----- TEXT SHOWN -----
We can find the calculated feature data from the database.

In [7]:
feature = list(training_select.limit(1).execute())[0][input_key]
feature_size = len(feature)

<!-- TABS -->
## Build and train classifier

In [8]:
# <tab: Scikit-Learn>
from superduper_sklearn import Estimator, SklearnTrainer
from sklearn.svm import SVC

model = Estimator(
    identifier="my-model",
    object=SVC(),
    trainer=SklearnTrainer(
        "my-trainer",
        key=(input_key, "label"),
        select=training_select,
    ),
)

In [None]:
# <tab: Torch>
import torch
from torch import nn
from superduper_torch.model import TorchModel
from superduper_torch.training import TorchTrainer
from torch.nn.functional import cross_entropy


class SimpleModel(nn.Module):
    def __init__(self, input_size=16, hidden_size=32, num_classes=3):
        super(SimpleModel, self).__init__()
-----
Continue the classifier-training notebook above, starting right after its last line. The records come from a separate source and have no connection to the classifier-training notebook.
----- DATASET -----
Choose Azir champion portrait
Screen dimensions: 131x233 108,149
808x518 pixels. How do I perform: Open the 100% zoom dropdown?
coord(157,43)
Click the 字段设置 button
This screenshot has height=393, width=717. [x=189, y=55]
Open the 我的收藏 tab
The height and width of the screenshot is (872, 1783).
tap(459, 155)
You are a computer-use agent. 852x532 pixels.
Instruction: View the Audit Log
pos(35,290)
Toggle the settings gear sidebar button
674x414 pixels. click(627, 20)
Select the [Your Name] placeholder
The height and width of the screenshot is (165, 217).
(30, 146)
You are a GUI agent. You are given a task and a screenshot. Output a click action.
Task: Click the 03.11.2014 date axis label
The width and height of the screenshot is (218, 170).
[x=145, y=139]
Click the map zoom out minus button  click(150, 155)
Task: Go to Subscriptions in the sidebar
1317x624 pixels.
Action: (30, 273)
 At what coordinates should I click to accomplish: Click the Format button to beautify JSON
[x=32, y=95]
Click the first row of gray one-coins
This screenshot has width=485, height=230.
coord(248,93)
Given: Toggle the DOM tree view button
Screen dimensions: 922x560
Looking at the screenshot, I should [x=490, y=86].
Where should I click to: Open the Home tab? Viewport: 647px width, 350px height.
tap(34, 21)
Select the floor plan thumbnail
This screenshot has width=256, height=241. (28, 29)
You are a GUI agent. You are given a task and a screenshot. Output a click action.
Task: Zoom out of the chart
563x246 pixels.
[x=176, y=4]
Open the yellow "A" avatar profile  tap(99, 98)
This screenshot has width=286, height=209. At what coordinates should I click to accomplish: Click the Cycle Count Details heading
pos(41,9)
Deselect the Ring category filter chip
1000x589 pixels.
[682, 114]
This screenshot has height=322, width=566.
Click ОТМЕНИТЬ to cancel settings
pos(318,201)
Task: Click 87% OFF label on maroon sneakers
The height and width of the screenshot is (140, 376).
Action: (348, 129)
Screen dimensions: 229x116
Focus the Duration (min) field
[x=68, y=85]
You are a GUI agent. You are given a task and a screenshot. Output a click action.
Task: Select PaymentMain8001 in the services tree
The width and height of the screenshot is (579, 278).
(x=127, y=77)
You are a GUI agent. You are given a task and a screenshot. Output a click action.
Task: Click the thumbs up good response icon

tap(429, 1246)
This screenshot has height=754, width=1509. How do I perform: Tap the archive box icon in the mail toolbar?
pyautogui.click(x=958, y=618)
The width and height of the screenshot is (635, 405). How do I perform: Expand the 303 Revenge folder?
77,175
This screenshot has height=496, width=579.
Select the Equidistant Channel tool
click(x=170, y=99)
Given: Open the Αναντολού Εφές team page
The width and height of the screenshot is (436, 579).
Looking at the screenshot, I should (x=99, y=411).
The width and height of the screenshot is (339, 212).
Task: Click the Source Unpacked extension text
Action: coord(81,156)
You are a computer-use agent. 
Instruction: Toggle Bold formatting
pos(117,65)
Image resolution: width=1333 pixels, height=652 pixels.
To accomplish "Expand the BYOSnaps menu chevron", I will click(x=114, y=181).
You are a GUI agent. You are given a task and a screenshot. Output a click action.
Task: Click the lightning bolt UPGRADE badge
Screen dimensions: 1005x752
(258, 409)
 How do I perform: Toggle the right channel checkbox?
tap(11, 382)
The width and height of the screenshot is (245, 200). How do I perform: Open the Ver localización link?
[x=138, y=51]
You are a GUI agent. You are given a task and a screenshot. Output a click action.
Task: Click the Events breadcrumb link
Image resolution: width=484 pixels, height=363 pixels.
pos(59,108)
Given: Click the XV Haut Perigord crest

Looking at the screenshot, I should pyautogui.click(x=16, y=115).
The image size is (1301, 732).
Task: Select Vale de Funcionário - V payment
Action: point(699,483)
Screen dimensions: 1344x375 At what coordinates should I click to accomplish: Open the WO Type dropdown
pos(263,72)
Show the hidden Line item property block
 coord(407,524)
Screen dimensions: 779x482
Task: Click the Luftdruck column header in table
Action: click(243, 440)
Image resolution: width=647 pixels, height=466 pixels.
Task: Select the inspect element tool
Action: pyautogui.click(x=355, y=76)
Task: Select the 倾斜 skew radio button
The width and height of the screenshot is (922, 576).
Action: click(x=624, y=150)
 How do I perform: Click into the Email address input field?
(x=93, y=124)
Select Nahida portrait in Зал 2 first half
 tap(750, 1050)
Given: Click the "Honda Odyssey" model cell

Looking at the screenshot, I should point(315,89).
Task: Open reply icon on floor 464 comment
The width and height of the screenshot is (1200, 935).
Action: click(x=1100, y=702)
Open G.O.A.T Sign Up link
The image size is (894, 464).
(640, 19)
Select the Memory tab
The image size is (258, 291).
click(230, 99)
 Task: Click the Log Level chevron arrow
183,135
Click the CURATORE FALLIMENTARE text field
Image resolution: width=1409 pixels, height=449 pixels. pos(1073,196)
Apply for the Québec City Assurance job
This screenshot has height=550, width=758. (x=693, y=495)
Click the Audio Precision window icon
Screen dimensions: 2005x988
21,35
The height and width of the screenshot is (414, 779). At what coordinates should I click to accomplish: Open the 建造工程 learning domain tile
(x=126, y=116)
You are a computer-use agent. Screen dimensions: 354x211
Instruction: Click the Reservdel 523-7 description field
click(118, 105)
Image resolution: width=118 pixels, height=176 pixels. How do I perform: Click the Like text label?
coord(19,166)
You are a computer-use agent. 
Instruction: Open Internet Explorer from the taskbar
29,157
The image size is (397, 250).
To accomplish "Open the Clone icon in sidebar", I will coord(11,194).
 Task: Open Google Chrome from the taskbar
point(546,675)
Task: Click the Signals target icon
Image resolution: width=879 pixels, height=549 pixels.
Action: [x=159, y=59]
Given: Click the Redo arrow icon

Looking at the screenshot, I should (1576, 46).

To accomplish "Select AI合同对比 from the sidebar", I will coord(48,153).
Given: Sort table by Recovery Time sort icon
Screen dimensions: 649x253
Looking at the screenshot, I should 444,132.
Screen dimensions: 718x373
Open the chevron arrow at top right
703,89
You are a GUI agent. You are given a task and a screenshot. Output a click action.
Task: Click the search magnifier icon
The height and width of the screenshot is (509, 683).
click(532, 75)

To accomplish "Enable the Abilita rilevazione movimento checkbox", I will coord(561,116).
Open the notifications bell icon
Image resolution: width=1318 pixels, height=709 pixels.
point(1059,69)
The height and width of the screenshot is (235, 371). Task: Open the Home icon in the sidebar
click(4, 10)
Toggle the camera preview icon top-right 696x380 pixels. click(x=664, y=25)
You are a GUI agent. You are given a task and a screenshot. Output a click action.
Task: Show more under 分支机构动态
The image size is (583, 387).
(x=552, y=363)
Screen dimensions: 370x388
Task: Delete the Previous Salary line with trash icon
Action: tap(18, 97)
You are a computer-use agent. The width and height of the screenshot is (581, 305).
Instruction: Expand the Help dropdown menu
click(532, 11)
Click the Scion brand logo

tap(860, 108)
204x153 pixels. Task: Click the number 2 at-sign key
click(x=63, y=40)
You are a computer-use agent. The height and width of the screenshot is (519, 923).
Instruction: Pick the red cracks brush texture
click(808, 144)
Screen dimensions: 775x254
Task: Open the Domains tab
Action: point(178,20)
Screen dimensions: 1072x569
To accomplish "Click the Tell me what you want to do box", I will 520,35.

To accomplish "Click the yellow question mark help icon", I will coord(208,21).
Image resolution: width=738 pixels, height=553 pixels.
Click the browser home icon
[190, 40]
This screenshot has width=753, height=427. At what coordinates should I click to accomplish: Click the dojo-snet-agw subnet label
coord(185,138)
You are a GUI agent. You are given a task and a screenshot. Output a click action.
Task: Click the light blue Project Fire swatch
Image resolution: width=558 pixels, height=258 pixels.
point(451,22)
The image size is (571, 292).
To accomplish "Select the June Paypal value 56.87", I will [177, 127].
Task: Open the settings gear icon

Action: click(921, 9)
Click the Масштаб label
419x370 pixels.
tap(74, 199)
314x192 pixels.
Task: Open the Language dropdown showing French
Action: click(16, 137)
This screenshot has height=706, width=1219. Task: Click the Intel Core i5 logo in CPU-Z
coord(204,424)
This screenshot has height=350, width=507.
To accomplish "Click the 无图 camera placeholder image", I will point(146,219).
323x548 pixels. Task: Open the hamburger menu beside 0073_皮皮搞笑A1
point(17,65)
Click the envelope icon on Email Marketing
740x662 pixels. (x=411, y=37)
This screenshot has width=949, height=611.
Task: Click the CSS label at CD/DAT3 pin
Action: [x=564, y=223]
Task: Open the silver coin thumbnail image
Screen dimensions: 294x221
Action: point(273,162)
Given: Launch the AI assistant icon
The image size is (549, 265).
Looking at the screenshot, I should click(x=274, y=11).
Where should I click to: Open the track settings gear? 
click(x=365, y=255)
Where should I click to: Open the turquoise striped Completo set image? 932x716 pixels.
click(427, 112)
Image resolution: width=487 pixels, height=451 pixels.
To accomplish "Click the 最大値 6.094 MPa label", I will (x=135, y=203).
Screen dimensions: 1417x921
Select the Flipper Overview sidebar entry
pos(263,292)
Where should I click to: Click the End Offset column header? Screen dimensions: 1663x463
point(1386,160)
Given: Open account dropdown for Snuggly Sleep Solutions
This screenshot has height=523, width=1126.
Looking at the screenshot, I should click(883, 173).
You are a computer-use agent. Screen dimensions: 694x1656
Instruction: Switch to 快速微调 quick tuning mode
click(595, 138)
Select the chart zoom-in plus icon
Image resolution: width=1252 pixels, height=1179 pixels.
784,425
-----
> _EXERCISE RESPONSE_
        self.fc1 = nn.Linear(input_size, hidden_size)
        self.relu = nn.ReLU()
        self.fc2 = nn.Linear(hidden_size, num_classes)

    def forward(self, x):
        out = self.fc1(x)
        out = self.relu(out)
        out = self.fc2(out)
        return out

preprocess = lambda x: torch.tensor(x)

# Postprocess function for the model output    
def postprocess(x):
    return int(x.topk(1)[1].item())

def data_transform(features, label):
    return torch.tensor(features), label

# Create a Logistic Regression model
# feature_length is the input feature size
model = SimpleModel(feature_size, num_classes=num_classes)
model = TorchModel(
    identifier='my-model',
    object=model,         
    preprocess=preprocess,
    postprocess=postprocess,
    trainer=TorchTrainer(
        key=(input_key, 'label'),
        identifier='my_trainer',
        objective=cross_entropy,
        loader_kwargs={'batch_size': 10},
        max_iterations=1000,
        validation_interval=100,
        select=select,
        transform=data_transform,
    ),
)

Define a validation for evaluating the effect after training.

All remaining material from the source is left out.